Conférence de Jean-Louis Vernet
Professeur des Universités e.r

Notre président d’honneur et éminent préhistorien, Michel Lorblanchet, s’était fait l’intermédiaire pour nous amener un chercheur de talent, Jean-Louis Vernet, spécialiste de la forêt et des charbons de bois avec qui il avait eu, il y a des années, une collaboration fructueuse concernant la datation de la frise des chevaux de la grotte de Pech Merle. La date du 15 juin ayant été fixée nous nous sommes retrouvés en nombre à la salle des Congrès à Cahors pour assister à cet évènement suivi d’un échange soutenu avec le public. Nous vous présentons ici le résumé rédigé par l’auteur que nous remercions beaucoup de sa disponibilité.

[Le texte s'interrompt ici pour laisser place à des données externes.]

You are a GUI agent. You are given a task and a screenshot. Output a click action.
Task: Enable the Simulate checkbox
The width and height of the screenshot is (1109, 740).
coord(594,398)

La forêt méditerranéenne est la fille du feu de par sa composition en essences sclérophylles inflammables (pin, lentisque, etc.) et sa structuration pluristratifiée. Jusqu’au milieu du XXe siècle le feu était considéré comme une perturbation destructrice. Depuis la dernière partie du XXe siècle, on a pris conscience du rôle positif du feu sur la minéralisation de la matière organique en régions semi-arides et sèches. L’incendie est considéré aujourd’hui comme un élément fondamental de la structuration de l’écosystème méditerranéen. Le problème est qu’il interfère avec l’homme : 92 à 98 % des feux sont d’origine humaine, contre seulement 5 % pour la foudre, les négligences et malveillances en sont les causes premières. Il n’existe pas de corrélation entre les aléas météo (sécheresse, vents) et la fréquence des feux, ce sont des facteurs qui aggravent leurs effets.Le feu est partie prenante des écosystèmes naturels depuis le Dévonien.